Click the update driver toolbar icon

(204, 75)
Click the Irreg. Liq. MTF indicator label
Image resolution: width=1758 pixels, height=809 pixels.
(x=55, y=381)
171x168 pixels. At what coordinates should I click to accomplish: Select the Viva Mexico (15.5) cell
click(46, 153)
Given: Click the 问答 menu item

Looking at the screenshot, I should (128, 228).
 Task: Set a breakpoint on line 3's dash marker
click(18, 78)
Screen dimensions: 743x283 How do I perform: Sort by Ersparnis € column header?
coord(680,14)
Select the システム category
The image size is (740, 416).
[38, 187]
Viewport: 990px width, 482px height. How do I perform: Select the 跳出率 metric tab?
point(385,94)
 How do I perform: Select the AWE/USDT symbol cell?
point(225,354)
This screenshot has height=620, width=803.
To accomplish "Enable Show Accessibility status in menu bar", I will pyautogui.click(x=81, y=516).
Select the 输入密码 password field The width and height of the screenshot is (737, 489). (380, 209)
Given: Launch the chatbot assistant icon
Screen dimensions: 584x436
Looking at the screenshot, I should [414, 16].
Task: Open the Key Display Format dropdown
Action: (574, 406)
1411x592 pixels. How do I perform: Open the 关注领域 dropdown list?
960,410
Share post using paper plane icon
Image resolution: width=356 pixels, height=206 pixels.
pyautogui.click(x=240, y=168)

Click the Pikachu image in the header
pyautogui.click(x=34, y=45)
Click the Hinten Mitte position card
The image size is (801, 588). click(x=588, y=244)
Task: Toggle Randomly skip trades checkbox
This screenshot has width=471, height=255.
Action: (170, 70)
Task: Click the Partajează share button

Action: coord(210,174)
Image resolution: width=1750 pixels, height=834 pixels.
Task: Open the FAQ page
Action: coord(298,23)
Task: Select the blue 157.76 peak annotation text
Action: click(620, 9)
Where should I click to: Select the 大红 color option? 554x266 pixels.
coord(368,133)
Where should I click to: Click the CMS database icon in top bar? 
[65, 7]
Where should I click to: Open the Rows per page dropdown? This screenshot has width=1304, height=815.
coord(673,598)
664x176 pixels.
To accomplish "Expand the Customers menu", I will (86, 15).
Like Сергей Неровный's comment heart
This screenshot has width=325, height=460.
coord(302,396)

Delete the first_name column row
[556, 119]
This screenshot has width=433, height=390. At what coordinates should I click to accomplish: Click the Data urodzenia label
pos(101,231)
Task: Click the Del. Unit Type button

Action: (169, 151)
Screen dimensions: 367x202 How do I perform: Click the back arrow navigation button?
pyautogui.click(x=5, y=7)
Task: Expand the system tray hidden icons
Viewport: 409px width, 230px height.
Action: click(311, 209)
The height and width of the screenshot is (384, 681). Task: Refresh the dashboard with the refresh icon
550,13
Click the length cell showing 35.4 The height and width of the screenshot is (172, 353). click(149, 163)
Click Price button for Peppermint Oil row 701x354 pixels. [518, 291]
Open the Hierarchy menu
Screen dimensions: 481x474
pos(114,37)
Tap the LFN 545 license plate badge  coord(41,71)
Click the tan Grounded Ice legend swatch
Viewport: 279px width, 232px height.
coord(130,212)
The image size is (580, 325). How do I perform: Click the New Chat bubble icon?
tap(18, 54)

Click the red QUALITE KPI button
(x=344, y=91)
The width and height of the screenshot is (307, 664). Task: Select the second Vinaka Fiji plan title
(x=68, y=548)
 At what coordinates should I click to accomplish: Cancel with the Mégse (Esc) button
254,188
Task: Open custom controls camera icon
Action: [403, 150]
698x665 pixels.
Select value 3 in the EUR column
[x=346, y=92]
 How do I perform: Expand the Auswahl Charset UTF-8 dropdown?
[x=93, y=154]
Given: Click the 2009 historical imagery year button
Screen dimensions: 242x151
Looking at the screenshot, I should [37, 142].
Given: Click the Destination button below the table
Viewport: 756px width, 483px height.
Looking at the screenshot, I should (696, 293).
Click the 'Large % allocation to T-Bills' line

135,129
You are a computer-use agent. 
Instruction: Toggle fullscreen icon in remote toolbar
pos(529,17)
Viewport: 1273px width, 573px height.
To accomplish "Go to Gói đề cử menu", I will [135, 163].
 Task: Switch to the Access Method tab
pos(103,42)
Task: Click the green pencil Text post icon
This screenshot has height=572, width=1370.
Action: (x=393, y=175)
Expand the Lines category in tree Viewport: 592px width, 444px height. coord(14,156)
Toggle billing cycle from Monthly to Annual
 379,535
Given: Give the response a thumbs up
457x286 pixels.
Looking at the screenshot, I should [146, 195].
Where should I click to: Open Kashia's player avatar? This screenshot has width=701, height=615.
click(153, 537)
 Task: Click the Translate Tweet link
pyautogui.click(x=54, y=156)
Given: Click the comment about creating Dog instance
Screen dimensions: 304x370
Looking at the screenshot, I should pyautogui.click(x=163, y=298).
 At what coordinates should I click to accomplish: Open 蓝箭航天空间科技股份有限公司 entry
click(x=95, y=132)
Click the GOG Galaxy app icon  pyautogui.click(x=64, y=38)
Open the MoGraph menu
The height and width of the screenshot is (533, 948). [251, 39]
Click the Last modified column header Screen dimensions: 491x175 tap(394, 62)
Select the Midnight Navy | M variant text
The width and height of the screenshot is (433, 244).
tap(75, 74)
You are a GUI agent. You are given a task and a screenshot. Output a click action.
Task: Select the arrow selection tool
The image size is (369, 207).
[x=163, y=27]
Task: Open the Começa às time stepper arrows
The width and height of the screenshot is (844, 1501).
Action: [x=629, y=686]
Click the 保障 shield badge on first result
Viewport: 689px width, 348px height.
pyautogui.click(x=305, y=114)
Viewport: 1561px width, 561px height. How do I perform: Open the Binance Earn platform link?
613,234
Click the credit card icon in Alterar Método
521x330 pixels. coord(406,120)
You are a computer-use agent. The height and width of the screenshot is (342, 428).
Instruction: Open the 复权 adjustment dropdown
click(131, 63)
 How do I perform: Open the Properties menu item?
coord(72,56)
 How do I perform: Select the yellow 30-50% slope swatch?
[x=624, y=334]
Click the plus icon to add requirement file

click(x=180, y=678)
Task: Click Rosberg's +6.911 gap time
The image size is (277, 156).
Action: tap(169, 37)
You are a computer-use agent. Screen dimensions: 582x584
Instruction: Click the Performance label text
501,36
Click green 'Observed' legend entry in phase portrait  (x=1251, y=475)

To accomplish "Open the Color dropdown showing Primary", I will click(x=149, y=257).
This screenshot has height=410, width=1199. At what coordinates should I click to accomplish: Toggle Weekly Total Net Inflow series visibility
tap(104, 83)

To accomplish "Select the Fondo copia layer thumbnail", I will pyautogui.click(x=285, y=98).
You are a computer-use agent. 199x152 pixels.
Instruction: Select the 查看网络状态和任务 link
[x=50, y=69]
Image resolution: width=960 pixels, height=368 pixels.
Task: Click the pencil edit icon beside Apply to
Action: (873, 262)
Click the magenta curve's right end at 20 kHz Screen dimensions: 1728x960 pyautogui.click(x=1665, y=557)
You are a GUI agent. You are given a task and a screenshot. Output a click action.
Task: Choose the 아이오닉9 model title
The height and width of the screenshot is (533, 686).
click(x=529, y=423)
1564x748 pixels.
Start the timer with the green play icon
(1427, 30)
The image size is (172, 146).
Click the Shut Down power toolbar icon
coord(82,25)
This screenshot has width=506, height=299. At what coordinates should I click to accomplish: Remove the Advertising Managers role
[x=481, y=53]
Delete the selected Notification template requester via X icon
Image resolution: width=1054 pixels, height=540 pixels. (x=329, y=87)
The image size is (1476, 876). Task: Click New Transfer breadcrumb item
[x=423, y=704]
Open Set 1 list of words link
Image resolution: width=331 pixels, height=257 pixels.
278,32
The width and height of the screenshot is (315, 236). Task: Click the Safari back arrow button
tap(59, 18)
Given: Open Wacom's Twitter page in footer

* * * *

### WORK ORDER
Write each entry out again. Do not change a word.

### RESULT
Click the update driver toolbar icon

(204, 75)
Click the Irreg. Liq. MTF indicator label
Image resolution: width=1758 pixels, height=809 pixels.
(x=55, y=381)
171x168 pixels. At what coordinates should I click to accomplish: Select the Viva Mexico (15.5) cell
click(46, 153)
Given: Click the 问答 menu item

Looking at the screenshot, I should (128, 228).
 Task: Set a breakpoint on line 3's dash marker
click(18, 78)
Screen dimensions: 743x283 How do I perform: Sort by Ersparnis € column header?
coord(680,14)
Select the システム category
The image size is (740, 416).
[38, 187]
Viewport: 990px width, 482px height. How do I perform: Select the 跳出率 metric tab?
point(385,94)
 How do I perform: Select the AWE/USDT symbol cell?
point(225,354)
This screenshot has height=620, width=803.
To accomplish "Enable Show Accessibility status in menu bar", I will pyautogui.click(x=81, y=516).
Select the 输入密码 password field The width and height of the screenshot is (737, 489). (380, 209)
Given: Launch the chatbot assistant icon
Screen dimensions: 584x436
Looking at the screenshot, I should [414, 16].
Task: Open the Key Display Format dropdown
Action: (574, 406)
1411x592 pixels. How do I perform: Open the 关注领域 dropdown list?
960,410
Share post using paper plane icon
Image resolution: width=356 pixels, height=206 pixels.
pyautogui.click(x=240, y=168)

Click the Pikachu image in the header
pyautogui.click(x=34, y=45)
Click the Hinten Mitte position card
The image size is (801, 588). click(x=588, y=244)
Task: Toggle Randomly skip trades checkbox
This screenshot has width=471, height=255.
Action: (170, 70)
Task: Click the Partajează share button

Action: coord(210,174)
Image resolution: width=1750 pixels, height=834 pixels.
Task: Open the FAQ page
Action: coord(298,23)
Task: Select the blue 157.76 peak annotation text
Action: click(620, 9)
Where should I click to: Select the 大红 color option? 554x266 pixels.
coord(368,133)
Where should I click to: Click the CMS database icon in top bar? 
[65, 7]
Where should I click to: Open the Rows per page dropdown? This screenshot has width=1304, height=815.
coord(673,598)
664x176 pixels.
To accomplish "Expand the Customers menu", I will (86, 15).
Like Сергей Неровный's comment heart
This screenshot has width=325, height=460.
coord(302,396)

Delete the first_name column row
[556, 119]
This screenshot has width=433, height=390. At what coordinates should I click to accomplish: Click the Data urodzenia label
pos(101,231)
Task: Click the Del. Unit Type button

Action: (169, 151)
Screen dimensions: 367x202 How do I perform: Click the back arrow navigation button?
pyautogui.click(x=5, y=7)
Task: Expand the system tray hidden icons
Viewport: 409px width, 230px height.
Action: click(311, 209)
The height and width of the screenshot is (384, 681). Task: Refresh the dashboard with the refresh icon
550,13
Click the length cell showing 35.4 The height and width of the screenshot is (172, 353). click(149, 163)
Click Price button for Peppermint Oil row 701x354 pixels. [518, 291]
Open the Hierarchy menu
Screen dimensions: 481x474
pos(114,37)
Tap the LFN 545 license plate badge  coord(41,71)
Click the tan Grounded Ice legend swatch
Viewport: 279px width, 232px height.
coord(130,212)
The image size is (580, 325). How do I perform: Click the New Chat bubble icon?
tap(18, 54)

Click the red QUALITE KPI button
(x=344, y=91)
The width and height of the screenshot is (307, 664). Task: Select the second Vinaka Fiji plan title
(x=68, y=548)
 At what coordinates should I click to accomplish: Cancel with the Mégse (Esc) button
254,188
Task: Open custom controls camera icon
Action: [403, 150]
698x665 pixels.
Select value 3 in the EUR column
[x=346, y=92]
 How do I perform: Expand the Auswahl Charset UTF-8 dropdown?
[x=93, y=154]
Given: Click the 2009 historical imagery year button
Screen dimensions: 242x151
Looking at the screenshot, I should [37, 142].
Given: Click the Destination button below the table
Viewport: 756px width, 483px height.
Looking at the screenshot, I should (696, 293).
Click the 'Large % allocation to T-Bills' line

135,129
You are a computer-use agent. 
Instruction: Toggle fullscreen icon in remote toolbar
pos(529,17)
Viewport: 1273px width, 573px height.
To accomplish "Go to Gói đề cử menu", I will [135, 163].
 Task: Switch to the Access Method tab
pos(103,42)
Task: Click the green pencil Text post icon
This screenshot has height=572, width=1370.
Action: (x=393, y=175)
Expand the Lines category in tree Viewport: 592px width, 444px height. coord(14,156)
Toggle billing cycle from Monthly to Annual
 379,535
Given: Give the response a thumbs up
457x286 pixels.
Looking at the screenshot, I should [146, 195].
Where should I click to: Open Kashia's player avatar? This screenshot has width=701, height=615.
click(153, 537)
 Task: Click the Translate Tweet link
pyautogui.click(x=54, y=156)
Given: Click the comment about creating Dog instance
Screen dimensions: 304x370
Looking at the screenshot, I should pyautogui.click(x=163, y=298).
 At what coordinates should I click to accomplish: Open 蓝箭航天空间科技股份有限公司 entry
click(x=95, y=132)
Click the GOG Galaxy app icon  pyautogui.click(x=64, y=38)
Open the MoGraph menu
The height and width of the screenshot is (533, 948). [251, 39]
Click the Last modified column header Screen dimensions: 491x175 tap(394, 62)
Select the Midnight Navy | M variant text
The width and height of the screenshot is (433, 244).
tap(75, 74)
You are a GUI agent. You are given a task and a screenshot. Output a click action.
Task: Select the arrow selection tool
The image size is (369, 207).
[x=163, y=27]
Task: Open the Começa às time stepper arrows
The width and height of the screenshot is (844, 1501).
Action: [x=629, y=686]
Click the 保障 shield badge on first result
Viewport: 689px width, 348px height.
pyautogui.click(x=305, y=114)
Viewport: 1561px width, 561px height. How do I perform: Open the Binance Earn platform link?
613,234
Click the credit card icon in Alterar Método
521x330 pixels. coord(406,120)
You are a computer-use agent. The height and width of the screenshot is (342, 428).
Instruction: Open the 复权 adjustment dropdown
click(131, 63)
 How do I perform: Open the Properties menu item?
coord(72,56)
 How do I perform: Select the yellow 30-50% slope swatch?
[x=624, y=334]
Click the plus icon to add requirement file

click(x=180, y=678)
Task: Click Rosberg's +6.911 gap time
The image size is (277, 156).
Action: tap(169, 37)
You are a computer-use agent. Screen dimensions: 582x584
Instruction: Click the Performance label text
501,36
Click green 'Observed' legend entry in phase portrait  (x=1251, y=475)

To accomplish "Open the Color dropdown showing Primary", I will click(x=149, y=257).
This screenshot has height=410, width=1199. At what coordinates should I click to accomplish: Toggle Weekly Total Net Inflow series visibility
tap(104, 83)

To accomplish "Select the Fondo copia layer thumbnail", I will pyautogui.click(x=285, y=98).
You are a computer-use agent. 199x152 pixels.
Instruction: Select the 查看网络状态和任务 link
[x=50, y=69]
Image resolution: width=960 pixels, height=368 pixels.
Task: Click the pencil edit icon beside Apply to
Action: (873, 262)
Click the magenta curve's right end at 20 kHz Screen dimensions: 1728x960 pyautogui.click(x=1665, y=557)
You are a GUI agent. You are given a task and a screenshot. Output a click action.
Task: Choose the 아이오닉9 model title
The height and width of the screenshot is (533, 686).
click(x=529, y=423)
1564x748 pixels.
Start the timer with the green play icon
(1427, 30)
The image size is (172, 146).
Click the Shut Down power toolbar icon
coord(82,25)
This screenshot has width=506, height=299. At what coordinates should I click to accomplish: Remove the Advertising Managers role
[x=481, y=53]
Delete the selected Notification template requester via X icon
Image resolution: width=1054 pixels, height=540 pixels. (x=329, y=87)
The image size is (1476, 876). Task: Click New Transfer breadcrumb item
[x=423, y=704]
Open Set 1 list of words link
Image resolution: width=331 pixels, height=257 pixels.
278,32
The width and height of the screenshot is (315, 236). Task: Click the Safari back arrow button
tap(59, 18)
Given: Open Wacom's Twitter page in footer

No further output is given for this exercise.